While nitpicking became a habit among fans for some of his more accomplished teammates – Rollins didn’t run that out, Howard strikes out too much, Utley’s defense is suspect – Chooch was universally beloved.

And he loved everyone back, too. Before he left New York for Los Angeles on Thursday, Ruiz called in to have a Mets clubhouse attendant scrawl a message from him to his teammates upon their arrival at the ballpark on Friday.

And outside the clubhouse, a bat stood leaning on the wall in the hallway that leads out to the field. There was a pair of red batting gloves resting atop the bat, and the familiar inscription on the barrel: Carlos Ruiz.

The uber-popular catcher may have left, but a piece of him remained behind.

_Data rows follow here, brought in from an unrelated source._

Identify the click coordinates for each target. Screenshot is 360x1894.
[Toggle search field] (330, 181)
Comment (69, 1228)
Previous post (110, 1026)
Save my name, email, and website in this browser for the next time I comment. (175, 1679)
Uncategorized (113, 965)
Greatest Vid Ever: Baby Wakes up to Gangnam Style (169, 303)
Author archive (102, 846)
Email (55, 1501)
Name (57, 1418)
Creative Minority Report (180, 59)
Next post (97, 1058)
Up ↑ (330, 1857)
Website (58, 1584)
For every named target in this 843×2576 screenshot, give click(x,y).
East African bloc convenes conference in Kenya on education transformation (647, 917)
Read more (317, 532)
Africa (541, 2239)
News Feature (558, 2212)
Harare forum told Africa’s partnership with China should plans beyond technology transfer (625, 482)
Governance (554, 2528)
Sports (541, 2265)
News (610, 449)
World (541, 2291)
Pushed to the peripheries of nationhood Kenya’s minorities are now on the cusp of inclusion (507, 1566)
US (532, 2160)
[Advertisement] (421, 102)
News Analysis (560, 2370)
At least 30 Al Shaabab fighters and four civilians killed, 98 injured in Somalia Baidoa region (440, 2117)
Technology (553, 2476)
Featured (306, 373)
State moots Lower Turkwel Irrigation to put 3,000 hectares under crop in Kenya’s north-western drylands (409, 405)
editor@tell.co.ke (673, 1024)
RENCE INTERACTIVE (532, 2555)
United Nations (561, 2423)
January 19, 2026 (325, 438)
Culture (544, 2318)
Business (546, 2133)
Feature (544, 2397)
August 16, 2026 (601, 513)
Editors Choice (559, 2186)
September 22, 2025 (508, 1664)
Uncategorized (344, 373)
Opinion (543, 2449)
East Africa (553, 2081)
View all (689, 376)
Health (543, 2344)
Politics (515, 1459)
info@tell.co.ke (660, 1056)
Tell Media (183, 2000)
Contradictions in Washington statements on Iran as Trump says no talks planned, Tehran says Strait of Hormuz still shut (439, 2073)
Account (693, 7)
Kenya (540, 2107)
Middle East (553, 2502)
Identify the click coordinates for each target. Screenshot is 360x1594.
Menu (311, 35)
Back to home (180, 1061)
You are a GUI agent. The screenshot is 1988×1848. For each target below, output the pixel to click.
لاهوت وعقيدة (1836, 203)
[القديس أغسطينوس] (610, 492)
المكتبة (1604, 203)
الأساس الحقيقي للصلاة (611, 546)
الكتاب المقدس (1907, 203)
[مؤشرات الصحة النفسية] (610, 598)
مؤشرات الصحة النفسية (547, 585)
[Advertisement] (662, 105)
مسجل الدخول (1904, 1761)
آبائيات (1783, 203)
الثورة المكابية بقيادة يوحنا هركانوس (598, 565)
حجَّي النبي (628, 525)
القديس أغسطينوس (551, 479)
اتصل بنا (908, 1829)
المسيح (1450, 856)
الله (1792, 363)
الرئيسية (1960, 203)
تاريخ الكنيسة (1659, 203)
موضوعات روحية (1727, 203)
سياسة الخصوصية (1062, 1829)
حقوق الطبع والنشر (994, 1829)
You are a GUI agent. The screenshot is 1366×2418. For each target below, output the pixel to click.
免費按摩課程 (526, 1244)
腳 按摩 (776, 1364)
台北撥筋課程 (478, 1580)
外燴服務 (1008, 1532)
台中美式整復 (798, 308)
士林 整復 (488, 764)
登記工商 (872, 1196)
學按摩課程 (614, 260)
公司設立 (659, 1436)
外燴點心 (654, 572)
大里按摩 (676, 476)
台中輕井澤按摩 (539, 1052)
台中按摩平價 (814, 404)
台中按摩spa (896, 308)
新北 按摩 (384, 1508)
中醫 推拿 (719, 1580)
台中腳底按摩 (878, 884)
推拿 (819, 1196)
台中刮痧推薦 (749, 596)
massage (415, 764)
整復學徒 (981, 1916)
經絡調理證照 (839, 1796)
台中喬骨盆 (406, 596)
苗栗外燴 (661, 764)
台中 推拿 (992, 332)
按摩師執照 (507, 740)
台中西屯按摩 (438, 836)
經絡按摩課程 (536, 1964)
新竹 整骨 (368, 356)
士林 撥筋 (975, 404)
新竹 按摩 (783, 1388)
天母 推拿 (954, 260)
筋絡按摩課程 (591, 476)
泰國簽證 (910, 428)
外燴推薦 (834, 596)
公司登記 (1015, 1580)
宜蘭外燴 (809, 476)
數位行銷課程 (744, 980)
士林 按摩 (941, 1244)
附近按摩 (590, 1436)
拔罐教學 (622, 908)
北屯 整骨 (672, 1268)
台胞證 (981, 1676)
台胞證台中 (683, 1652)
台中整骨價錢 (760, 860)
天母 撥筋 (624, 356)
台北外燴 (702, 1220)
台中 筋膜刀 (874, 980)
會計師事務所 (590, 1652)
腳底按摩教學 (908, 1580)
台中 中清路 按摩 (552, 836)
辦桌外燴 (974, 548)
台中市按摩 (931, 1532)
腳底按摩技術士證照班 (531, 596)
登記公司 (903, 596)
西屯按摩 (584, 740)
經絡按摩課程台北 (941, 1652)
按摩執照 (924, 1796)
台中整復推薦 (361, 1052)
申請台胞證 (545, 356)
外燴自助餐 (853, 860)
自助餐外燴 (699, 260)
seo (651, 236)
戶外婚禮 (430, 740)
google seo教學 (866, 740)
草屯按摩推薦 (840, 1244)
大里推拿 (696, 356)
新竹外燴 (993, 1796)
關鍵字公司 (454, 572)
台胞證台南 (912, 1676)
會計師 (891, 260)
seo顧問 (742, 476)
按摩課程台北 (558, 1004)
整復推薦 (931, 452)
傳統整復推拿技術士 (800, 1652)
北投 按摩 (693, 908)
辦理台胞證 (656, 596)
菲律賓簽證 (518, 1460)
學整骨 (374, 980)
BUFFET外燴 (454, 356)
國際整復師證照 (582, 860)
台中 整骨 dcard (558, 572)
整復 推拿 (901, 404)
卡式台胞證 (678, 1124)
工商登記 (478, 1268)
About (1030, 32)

“He’s the kind of guy you love seeing every day – always had a smile on his face,” Mackanin said. “It’s combination of everything rather than one part of him. I’d like to think that one time down the road when he’s done playing, the Phillies might have a place for him.”

Then Mackanin thought for a second. And laughed.

“As long as they don’t make him manager and he takes my job,” Mackanin joked.

But even in the unlikely occurrence that would become a reality, you can imagine Mackanin would find himself laughing again. Because it’s almost impossible to feel anything but joy when Carlos Ruiz is involved.